▶ _Try it_: For this exercise, the lines from the one with "Click the 吴 faction badge on 太史慈 card" through the end of the material below must be output exactly, without pictures.

====== Records for this exercise ======

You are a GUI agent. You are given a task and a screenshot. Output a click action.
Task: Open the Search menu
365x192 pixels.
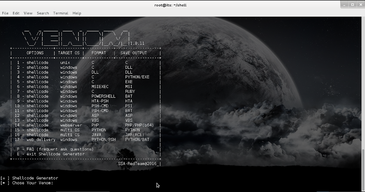43,13
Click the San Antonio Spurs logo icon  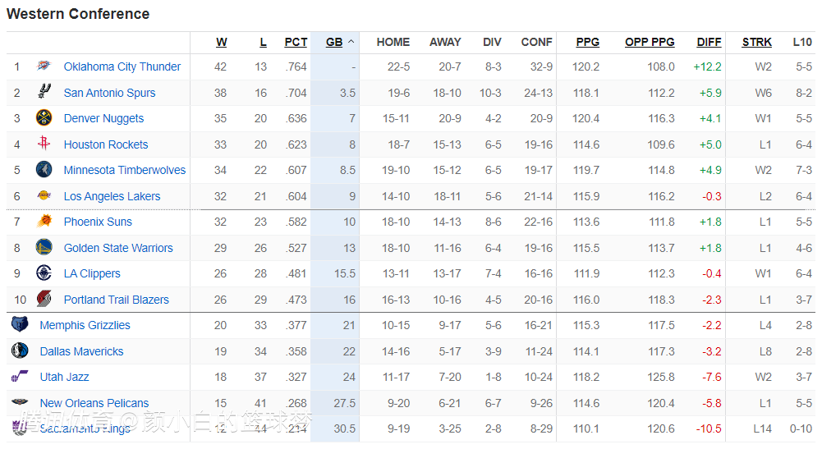[44, 93]
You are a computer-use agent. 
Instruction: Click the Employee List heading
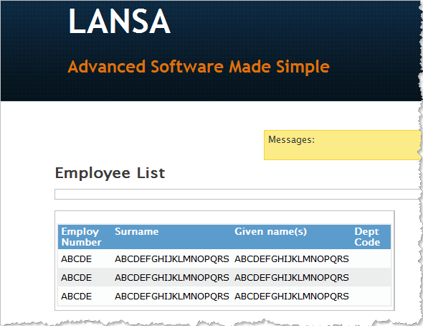click(110, 173)
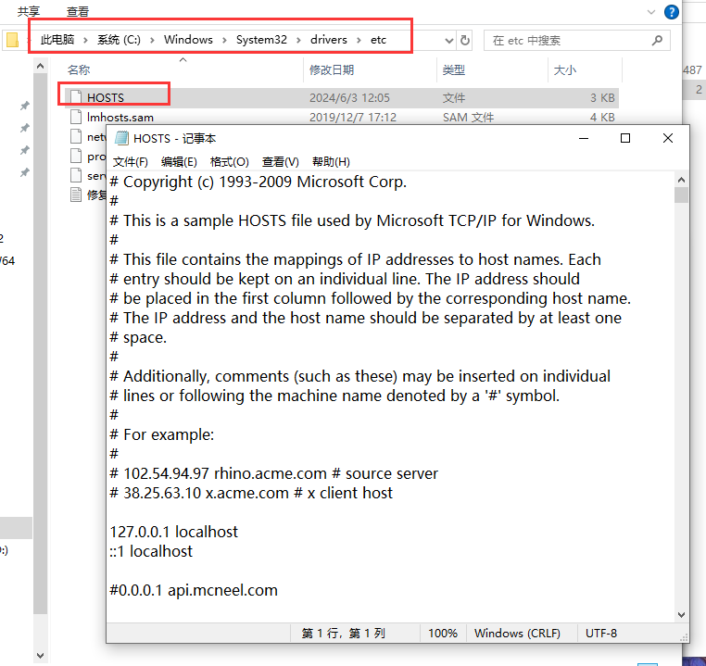Sort files by the 名称 column header

tap(79, 70)
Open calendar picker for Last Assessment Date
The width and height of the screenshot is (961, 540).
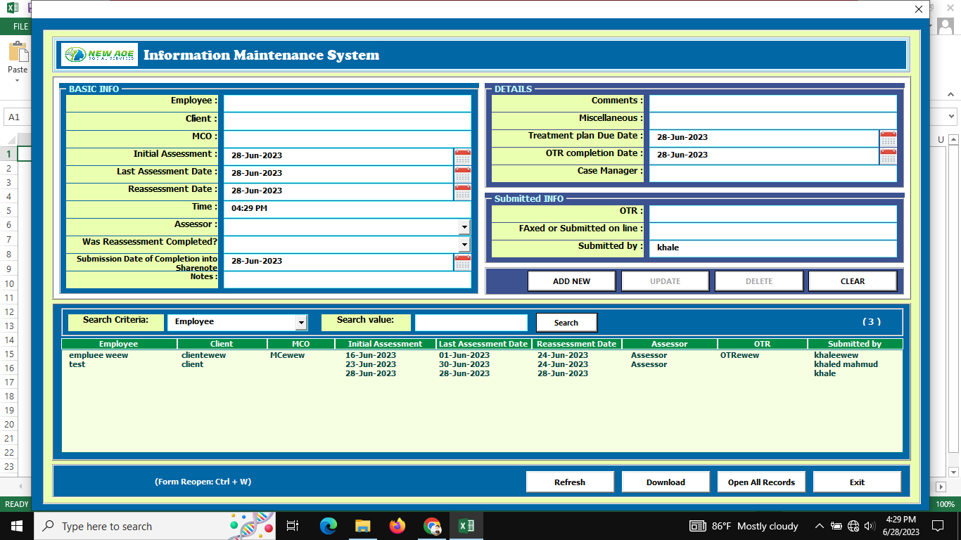pyautogui.click(x=462, y=174)
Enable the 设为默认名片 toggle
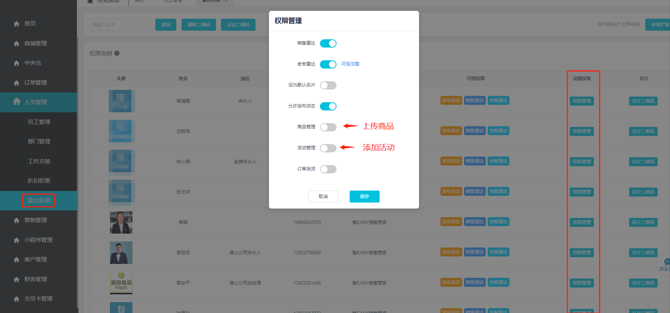The image size is (670, 313). [328, 85]
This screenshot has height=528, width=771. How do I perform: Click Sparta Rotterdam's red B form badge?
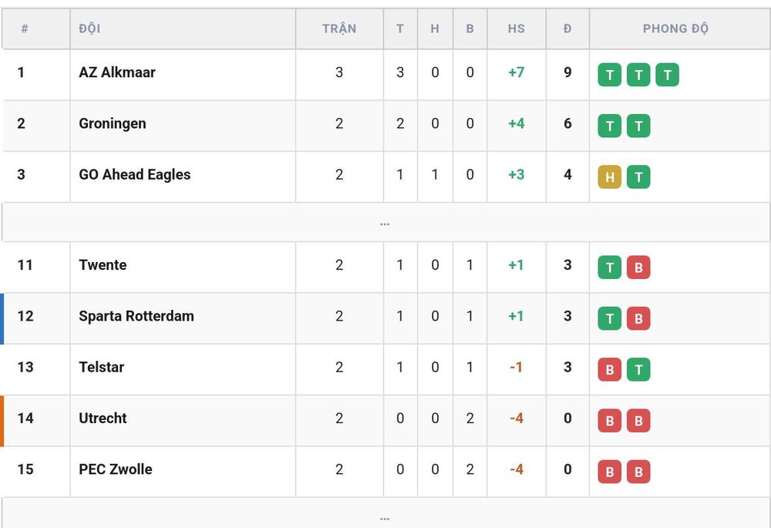[638, 318]
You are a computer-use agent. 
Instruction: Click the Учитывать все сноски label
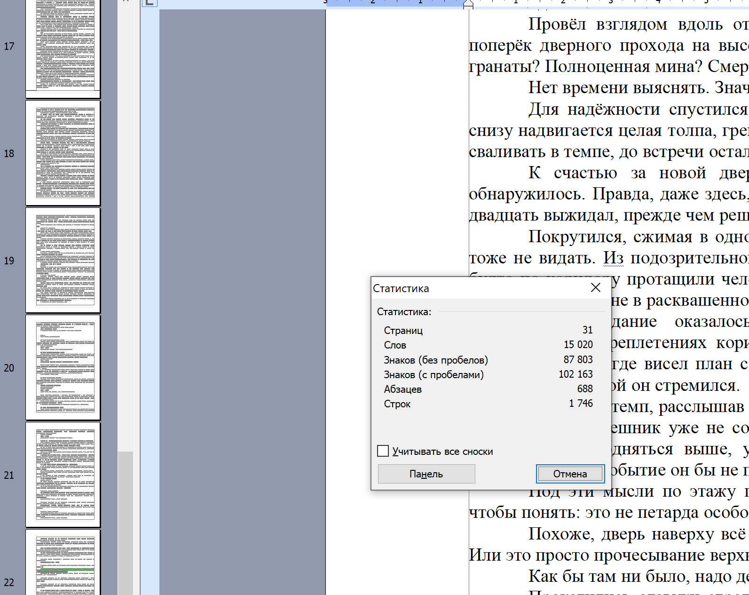442,452
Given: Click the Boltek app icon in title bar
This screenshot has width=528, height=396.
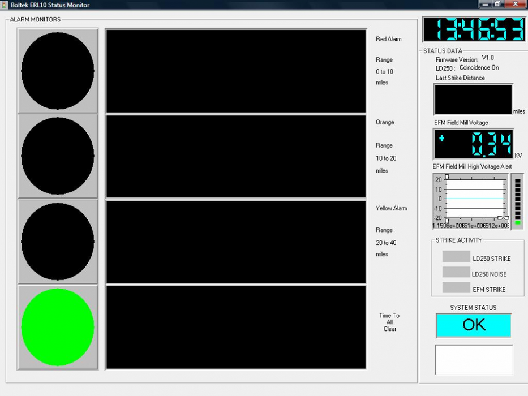Looking at the screenshot, I should pos(5,5).
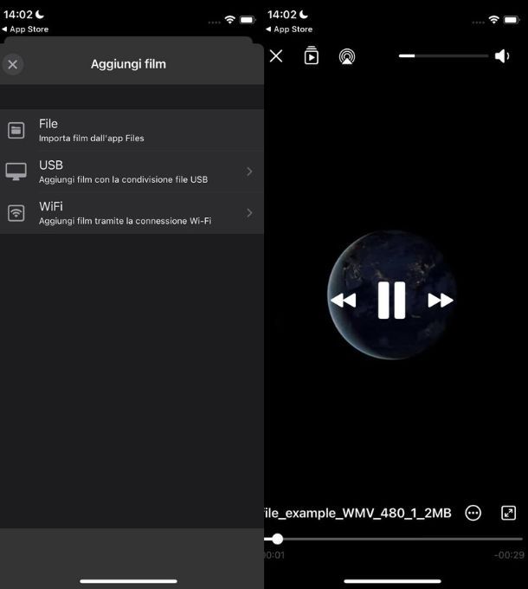Select File import from Files app
The image size is (528, 589).
pyautogui.click(x=130, y=130)
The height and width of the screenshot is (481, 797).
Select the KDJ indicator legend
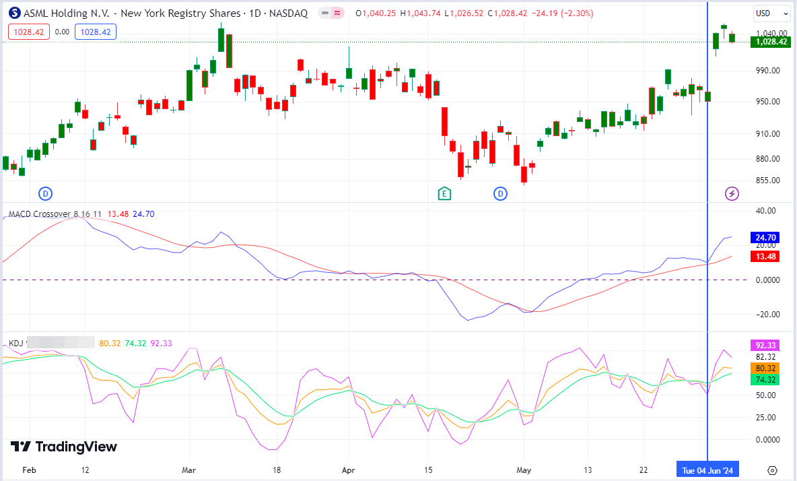pyautogui.click(x=15, y=343)
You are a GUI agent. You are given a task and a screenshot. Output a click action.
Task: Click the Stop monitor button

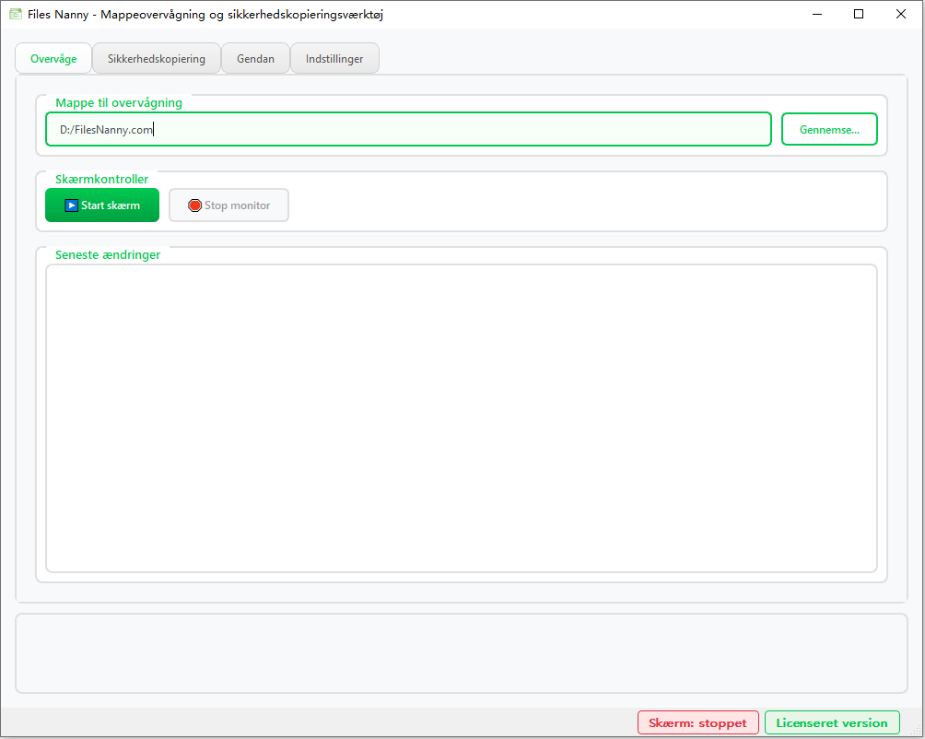(228, 205)
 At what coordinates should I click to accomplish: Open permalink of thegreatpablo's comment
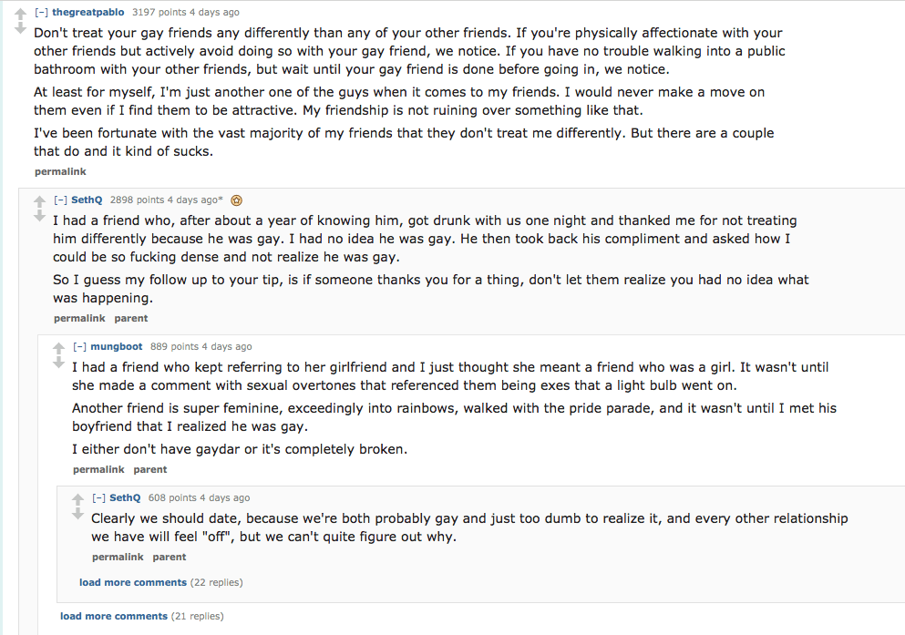pos(60,171)
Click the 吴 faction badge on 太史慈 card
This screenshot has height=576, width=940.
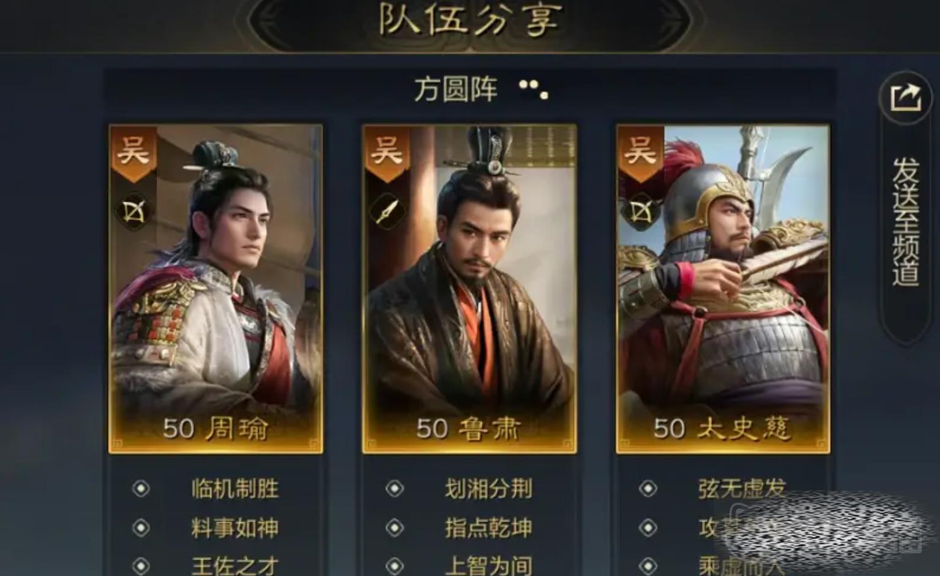(x=640, y=152)
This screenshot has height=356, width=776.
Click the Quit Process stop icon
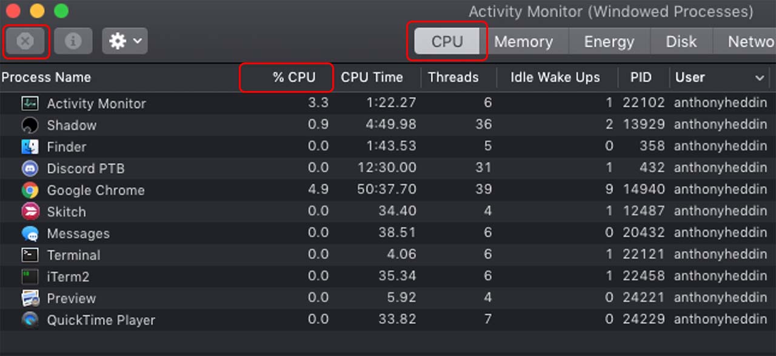pos(25,41)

======

▶ _Answer below_:
Click the 吴 faction badge on 太史慈 card
This screenshot has height=576, width=940.
(x=640, y=152)
This screenshot has height=356, width=776.
Click the Quit Process stop icon
pos(25,41)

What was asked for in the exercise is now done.